TASK TO COMPLETE
The required output is the exact run of lines below that opens at the line with "The image size is (1515, 784)." and closes at the line with "Open the 基于因果干预的弱监督语义分割".

SOURCE RECORDS

+---+

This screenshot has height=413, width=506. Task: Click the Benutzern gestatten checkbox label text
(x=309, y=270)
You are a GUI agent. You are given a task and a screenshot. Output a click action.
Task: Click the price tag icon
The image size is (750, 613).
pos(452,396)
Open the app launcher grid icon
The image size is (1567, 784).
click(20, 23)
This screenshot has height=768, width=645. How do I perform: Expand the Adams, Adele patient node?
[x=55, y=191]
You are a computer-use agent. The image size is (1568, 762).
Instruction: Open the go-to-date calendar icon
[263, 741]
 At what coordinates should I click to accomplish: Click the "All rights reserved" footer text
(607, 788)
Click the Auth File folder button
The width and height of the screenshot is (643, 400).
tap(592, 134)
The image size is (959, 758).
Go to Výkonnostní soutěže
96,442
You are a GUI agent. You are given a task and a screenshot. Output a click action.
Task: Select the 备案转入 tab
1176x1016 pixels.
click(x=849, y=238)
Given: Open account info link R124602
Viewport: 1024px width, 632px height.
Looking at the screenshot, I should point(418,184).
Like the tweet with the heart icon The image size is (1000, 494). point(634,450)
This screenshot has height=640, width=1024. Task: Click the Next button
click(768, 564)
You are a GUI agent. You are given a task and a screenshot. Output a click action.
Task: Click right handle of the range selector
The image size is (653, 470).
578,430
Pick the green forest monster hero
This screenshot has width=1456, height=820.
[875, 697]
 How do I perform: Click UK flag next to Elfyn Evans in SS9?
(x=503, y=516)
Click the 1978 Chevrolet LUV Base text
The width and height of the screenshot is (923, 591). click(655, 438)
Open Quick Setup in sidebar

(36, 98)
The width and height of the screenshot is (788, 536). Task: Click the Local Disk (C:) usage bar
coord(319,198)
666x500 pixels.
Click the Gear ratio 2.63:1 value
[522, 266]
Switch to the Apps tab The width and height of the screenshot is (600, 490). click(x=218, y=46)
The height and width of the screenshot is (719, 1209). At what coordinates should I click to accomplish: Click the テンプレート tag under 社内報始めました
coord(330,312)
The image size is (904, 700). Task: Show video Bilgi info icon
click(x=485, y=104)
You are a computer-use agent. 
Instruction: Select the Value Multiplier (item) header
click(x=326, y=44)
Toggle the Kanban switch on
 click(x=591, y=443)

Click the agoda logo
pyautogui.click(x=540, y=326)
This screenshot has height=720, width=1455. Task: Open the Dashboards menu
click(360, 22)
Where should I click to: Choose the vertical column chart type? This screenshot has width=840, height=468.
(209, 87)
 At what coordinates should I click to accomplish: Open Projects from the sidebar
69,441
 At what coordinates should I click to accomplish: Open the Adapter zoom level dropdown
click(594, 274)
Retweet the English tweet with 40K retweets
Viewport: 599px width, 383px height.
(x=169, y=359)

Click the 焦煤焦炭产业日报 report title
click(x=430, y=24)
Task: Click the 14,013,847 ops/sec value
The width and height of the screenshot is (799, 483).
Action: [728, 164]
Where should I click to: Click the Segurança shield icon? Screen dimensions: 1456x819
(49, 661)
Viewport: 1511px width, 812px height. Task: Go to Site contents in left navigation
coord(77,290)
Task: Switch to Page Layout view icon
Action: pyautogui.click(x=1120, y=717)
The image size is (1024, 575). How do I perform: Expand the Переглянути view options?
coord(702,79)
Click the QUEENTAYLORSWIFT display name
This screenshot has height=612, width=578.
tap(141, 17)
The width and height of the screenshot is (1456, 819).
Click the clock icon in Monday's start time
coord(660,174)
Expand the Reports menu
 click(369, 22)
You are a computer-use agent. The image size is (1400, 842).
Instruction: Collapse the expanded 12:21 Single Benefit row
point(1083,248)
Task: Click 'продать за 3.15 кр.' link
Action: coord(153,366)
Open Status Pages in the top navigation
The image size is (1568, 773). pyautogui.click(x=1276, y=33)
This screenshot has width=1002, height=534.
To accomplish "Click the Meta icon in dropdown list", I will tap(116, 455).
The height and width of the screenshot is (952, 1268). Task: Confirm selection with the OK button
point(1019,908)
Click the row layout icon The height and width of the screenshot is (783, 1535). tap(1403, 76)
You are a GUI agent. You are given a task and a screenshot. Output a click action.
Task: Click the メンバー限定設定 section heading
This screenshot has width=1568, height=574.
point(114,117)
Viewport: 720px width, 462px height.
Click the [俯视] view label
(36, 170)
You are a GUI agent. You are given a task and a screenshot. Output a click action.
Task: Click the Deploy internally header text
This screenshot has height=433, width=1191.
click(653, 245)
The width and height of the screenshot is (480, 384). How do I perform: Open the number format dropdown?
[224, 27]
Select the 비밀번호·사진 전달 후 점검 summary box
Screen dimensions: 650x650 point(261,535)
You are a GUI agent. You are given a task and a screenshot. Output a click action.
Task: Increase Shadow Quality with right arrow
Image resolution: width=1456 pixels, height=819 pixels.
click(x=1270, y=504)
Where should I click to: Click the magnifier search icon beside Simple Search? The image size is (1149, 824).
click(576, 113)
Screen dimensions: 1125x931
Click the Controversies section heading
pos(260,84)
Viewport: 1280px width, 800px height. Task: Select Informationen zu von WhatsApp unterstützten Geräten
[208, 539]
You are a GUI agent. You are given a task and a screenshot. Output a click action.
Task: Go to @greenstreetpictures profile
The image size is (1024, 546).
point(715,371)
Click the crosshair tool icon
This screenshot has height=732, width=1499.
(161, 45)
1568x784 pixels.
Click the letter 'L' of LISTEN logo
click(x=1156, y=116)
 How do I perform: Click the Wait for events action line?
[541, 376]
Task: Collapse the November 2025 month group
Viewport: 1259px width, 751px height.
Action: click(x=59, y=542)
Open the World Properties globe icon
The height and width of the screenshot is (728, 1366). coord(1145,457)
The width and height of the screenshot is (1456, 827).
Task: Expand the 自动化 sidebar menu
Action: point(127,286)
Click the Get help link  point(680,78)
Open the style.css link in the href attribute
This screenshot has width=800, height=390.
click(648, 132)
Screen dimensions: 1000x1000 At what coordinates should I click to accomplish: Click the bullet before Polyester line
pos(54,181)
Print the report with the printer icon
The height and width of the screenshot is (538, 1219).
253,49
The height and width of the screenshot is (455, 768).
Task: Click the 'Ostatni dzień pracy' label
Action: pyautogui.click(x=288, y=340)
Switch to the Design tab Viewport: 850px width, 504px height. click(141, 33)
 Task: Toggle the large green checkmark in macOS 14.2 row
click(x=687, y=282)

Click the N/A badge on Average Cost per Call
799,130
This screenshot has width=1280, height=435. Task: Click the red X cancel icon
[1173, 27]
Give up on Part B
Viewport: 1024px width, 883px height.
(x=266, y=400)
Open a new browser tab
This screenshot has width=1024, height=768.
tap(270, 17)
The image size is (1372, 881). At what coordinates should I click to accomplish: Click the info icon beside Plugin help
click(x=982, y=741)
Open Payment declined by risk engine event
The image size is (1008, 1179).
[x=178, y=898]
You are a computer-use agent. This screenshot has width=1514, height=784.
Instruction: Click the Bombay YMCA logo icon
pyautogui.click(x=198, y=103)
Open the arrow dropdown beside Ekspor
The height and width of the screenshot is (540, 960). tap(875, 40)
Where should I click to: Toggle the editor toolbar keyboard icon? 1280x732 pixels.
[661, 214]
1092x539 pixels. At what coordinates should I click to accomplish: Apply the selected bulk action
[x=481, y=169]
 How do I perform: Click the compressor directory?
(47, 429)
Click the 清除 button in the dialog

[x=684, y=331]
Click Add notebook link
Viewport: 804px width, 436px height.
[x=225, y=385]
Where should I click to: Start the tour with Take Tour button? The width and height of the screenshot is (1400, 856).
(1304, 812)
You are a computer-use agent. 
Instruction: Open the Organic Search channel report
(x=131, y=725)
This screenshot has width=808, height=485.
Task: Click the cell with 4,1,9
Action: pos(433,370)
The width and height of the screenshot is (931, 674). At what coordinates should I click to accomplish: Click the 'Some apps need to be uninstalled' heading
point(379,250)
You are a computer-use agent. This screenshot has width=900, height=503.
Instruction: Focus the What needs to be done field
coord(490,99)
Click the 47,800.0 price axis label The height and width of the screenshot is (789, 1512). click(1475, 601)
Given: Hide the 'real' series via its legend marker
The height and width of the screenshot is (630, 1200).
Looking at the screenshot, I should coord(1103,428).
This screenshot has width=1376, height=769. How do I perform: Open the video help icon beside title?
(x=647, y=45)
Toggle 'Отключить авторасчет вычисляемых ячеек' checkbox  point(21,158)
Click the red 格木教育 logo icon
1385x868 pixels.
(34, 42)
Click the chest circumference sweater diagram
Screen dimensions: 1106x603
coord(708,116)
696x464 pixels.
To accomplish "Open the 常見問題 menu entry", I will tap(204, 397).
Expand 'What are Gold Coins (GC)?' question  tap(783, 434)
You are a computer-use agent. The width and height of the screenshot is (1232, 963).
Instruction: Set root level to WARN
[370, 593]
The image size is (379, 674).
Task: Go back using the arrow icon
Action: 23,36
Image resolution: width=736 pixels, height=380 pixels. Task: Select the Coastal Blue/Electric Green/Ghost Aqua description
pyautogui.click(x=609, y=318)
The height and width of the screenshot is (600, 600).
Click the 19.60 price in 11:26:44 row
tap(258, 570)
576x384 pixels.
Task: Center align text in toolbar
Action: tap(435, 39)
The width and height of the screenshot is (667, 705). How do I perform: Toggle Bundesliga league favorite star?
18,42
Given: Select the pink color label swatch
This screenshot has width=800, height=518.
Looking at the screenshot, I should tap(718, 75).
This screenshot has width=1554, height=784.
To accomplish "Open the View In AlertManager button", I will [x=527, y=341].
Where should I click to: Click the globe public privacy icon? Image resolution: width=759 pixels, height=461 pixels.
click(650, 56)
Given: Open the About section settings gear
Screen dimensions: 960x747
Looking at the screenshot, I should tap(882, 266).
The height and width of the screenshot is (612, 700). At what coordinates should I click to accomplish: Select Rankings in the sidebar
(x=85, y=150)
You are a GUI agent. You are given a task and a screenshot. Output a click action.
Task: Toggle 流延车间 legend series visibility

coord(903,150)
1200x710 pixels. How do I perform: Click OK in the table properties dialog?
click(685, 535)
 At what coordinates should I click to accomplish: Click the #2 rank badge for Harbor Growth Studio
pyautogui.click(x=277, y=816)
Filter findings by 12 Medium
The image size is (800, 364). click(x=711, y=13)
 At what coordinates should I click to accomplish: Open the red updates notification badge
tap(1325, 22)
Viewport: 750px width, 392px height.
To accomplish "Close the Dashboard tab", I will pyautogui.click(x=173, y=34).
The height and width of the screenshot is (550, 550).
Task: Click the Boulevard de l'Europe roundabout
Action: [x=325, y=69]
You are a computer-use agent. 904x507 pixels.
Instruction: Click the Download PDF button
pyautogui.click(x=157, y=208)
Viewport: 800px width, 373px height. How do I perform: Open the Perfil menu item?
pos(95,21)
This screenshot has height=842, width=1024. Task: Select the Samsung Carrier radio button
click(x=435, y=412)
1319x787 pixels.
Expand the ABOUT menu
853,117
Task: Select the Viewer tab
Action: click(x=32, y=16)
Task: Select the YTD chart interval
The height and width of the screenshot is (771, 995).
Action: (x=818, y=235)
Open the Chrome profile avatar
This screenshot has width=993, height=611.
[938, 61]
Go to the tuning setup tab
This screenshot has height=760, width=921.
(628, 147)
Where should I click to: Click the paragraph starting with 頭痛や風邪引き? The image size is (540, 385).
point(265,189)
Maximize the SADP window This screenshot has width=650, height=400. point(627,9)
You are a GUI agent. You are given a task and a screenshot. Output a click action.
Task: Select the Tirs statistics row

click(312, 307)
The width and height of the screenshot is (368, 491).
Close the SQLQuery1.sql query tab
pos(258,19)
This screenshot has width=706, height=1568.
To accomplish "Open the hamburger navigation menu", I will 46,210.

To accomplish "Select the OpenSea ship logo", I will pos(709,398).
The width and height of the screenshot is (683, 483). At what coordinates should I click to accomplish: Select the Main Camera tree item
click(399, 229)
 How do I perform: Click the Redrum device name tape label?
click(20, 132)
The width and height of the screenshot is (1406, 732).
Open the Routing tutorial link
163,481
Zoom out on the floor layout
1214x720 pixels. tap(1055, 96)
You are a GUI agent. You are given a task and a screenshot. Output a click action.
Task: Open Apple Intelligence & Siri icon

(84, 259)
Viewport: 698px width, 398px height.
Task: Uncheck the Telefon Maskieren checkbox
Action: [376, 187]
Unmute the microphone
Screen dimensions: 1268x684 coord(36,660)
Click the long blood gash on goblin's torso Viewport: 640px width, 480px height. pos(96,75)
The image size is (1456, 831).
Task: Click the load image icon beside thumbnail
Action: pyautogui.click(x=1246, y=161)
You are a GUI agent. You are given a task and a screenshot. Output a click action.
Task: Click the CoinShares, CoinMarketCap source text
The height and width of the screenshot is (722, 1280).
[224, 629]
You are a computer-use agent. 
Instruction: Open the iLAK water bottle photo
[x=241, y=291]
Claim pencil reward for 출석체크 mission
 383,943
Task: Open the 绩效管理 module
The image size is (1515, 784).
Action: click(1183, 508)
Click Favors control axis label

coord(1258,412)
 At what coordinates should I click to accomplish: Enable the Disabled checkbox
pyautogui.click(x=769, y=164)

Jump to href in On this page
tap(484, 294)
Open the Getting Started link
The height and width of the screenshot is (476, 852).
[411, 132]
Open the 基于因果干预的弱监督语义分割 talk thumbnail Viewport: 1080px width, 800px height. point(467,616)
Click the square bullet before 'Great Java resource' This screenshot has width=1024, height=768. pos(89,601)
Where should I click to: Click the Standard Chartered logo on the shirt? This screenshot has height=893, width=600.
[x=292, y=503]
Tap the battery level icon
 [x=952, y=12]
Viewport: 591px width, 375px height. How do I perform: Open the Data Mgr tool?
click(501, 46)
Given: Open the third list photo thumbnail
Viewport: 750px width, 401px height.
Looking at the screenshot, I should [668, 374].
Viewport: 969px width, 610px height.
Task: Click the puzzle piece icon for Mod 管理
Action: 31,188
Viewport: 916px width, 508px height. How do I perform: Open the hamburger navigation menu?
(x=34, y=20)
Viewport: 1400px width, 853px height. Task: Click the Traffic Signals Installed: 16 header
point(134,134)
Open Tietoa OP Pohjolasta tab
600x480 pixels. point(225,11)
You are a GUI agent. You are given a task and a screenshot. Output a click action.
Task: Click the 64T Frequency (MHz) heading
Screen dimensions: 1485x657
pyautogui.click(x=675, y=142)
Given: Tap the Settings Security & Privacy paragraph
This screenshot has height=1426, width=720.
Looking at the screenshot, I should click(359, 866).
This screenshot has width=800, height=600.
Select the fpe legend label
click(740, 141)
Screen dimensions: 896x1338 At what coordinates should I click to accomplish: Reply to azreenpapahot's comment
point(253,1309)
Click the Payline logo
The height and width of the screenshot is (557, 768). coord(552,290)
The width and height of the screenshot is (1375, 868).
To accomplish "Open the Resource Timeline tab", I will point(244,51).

+---+

ANSWER TO THE PROBLEM
The image size is (1515, 784).
Action: click(1183, 508)
Click Favors control axis label

coord(1258,412)
 At what coordinates should I click to accomplish: Enable the Disabled checkbox
pyautogui.click(x=769, y=164)

Jump to href in On this page
tap(484, 294)
Open the Getting Started link
The height and width of the screenshot is (476, 852).
[411, 132]
Open the 基于因果干预的弱监督语义分割 talk thumbnail Viewport: 1080px width, 800px height. point(467,616)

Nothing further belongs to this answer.